German trade union members in the rail industry have won a resounding victory against their employer Deutsche Bahn – getting it to reduce their working to to 35 hours WITHOUT a reduction in pay. It comes after months of industrial action across Germany‘s state-owned rail operator forced bosses’ hands – despite it taking legal action against workers.
Deutsche Bahn caves in – just
German state-owned rail operator Deutsche Bahn said on Tuesday 26 March it had agreed with the GDL union to shorten train drivers’ working week, ending a months-long row that caused strikes across the country.
From 2026, the standard working week will be gradually reduced from 38 hours to 35 hours by 2029 – crucially at full pay.
Train drivers will, however, have the option of working more if they want to, up to 40 hours per week, at 2.7% more salary per additional hour.
Deutsche Bahn’s human resources director Martin Seiler said:
“It was a difficult road, but in the end we were able to reach an intelligent compromise. Our colleagues can decide for themselves which weekly working hours suit them and their lifestyle best.

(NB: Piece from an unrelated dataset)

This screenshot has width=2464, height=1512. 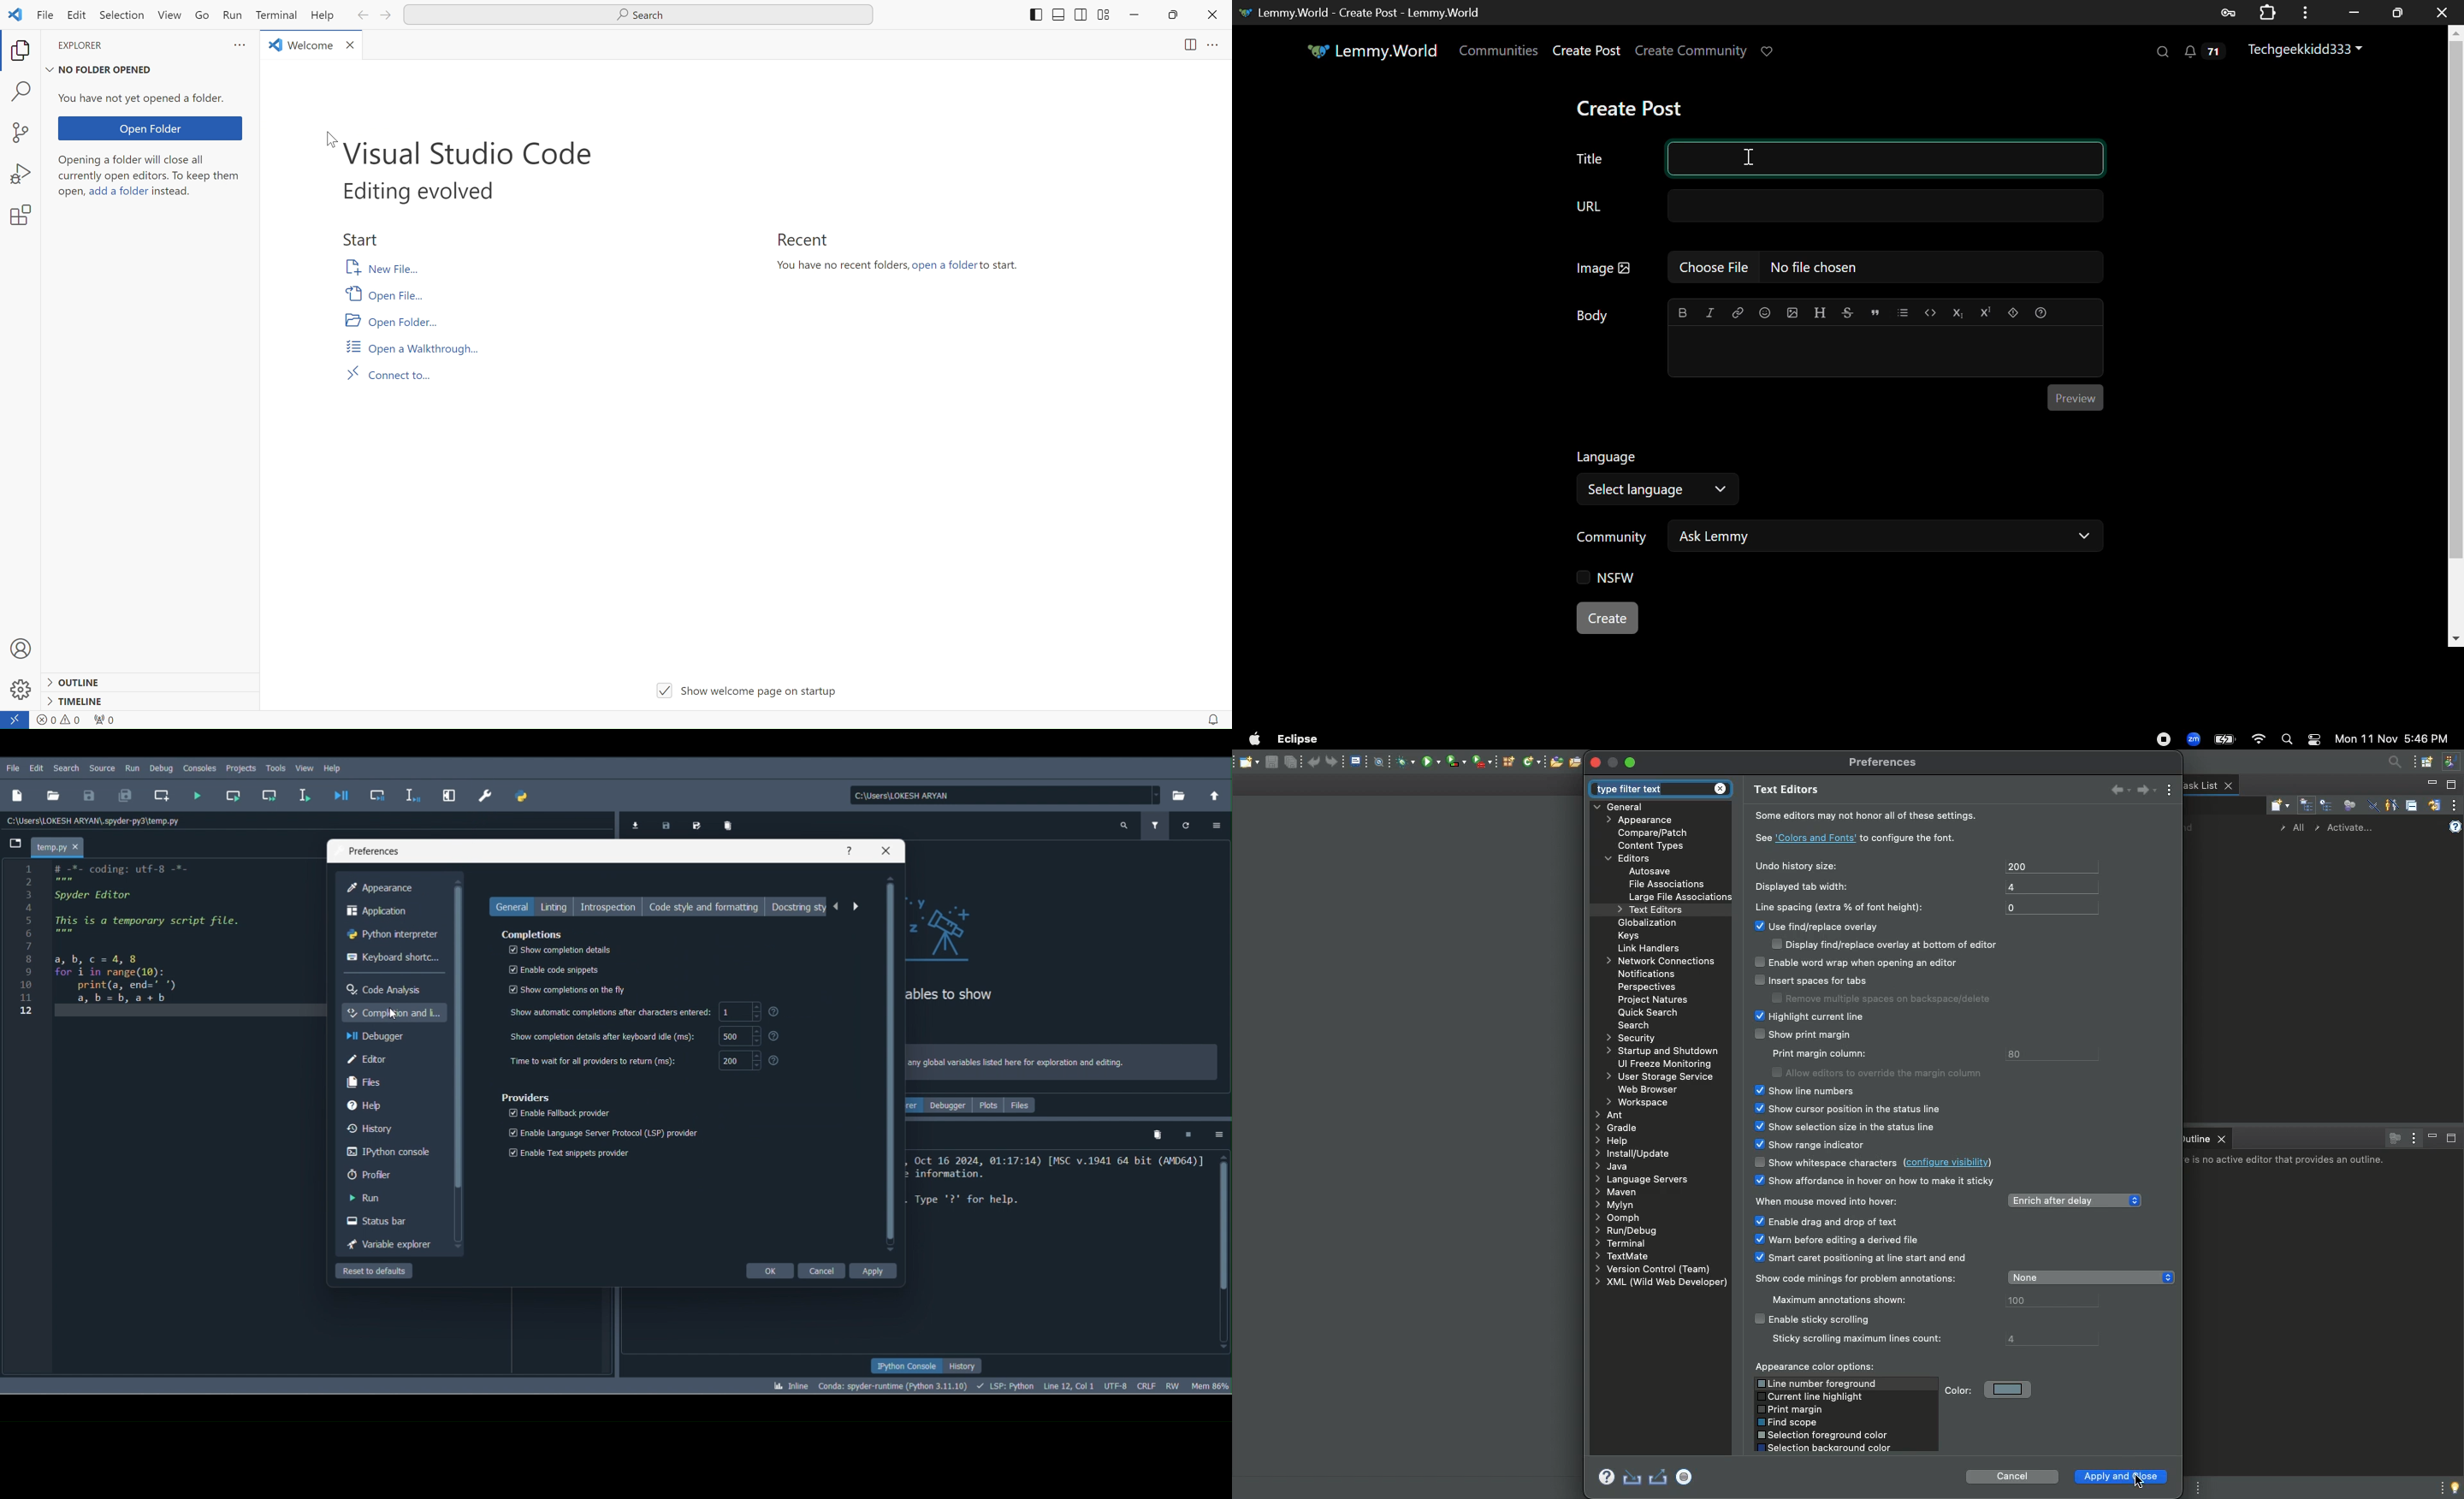 What do you see at coordinates (890, 1063) in the screenshot?
I see `Scrollbar` at bounding box center [890, 1063].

He called it a “modern” solution that would bring “flexibility” to the profession, at a time when Germany is grappling with a shortage of skilled labour.

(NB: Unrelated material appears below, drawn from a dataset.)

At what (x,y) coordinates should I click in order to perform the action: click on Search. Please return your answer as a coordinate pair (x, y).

Of course, Deutsche Bahn did not come quietly – taking legal action against the workers. As the GDL union noted:
While 29 competitors had no problems coming to an agreement with us quickly, the DB believed that it would once again have to fight the GDL with all means and at all levels. Instead of negotiating sensibly, the company also relied on disinformation, defamation and annoyance of customers in this round with the aim of discrediting us in the eyes of the public.
As part of the deal, workers will also receive a wage hike of €420 (£360) per month in two stages and a one-off payment of €2,850 (£2,440) to help compensate for inflation.
Cost of greed crisis
The agreement brings an end to a bitter dispute between the operator and the GDL union which led to six rounds of walkouts since November 2023, causing travel misery for thousands of passengers and disrupting freight traffic.
GDL boss Claus Weselsky said:
Against the strong and ultimately useless resistance of Deutsche Bahn, the GDL and its members succeeded in pushing through a reduction in working hours for shift workers and a 35-hour week without a reduction in pay for the future. With the collective agreement, we have achieved a historic breakthrough and are therefore setting an example for other unions in this country.
The union noted that:
The legal proceedings brought by DB against GDL – and lost – are evidence of the employer’s lack of willingness to reach an agreement for a long time.
The agreement will run until the end of 2025 and both sides have ruled out any further strike action for nearly two years.
Passengers seemed on the side of the workers throughout the dispute. Detlef Neuss, chairman of ProBahn passenger lobby group, said:
This is a huge relief for passengers… [but] you can’t get new staff without better working conditions.
Trouble on Germany’s horizon?
Germany, Europe’s largest economy, has been affected by strikes across a wide range of sectors in recent months, including air travel, public transport, the civil service, and supermarkets.
Pinched by inflation following the war in Ukraine and the coronavirus pandemic, workers have been demanding higher wages to cope with shrinking purchasing power.
The strikes added to an already gloomy economic picture, with the German economy shrinking 0.3 percent in 2023.
A modest recovery is expected to get under way this year.
Deutsche Bahn, which made a net loss of €2.35bn in 2023, said last year’s walkouts alone cost it some €200m.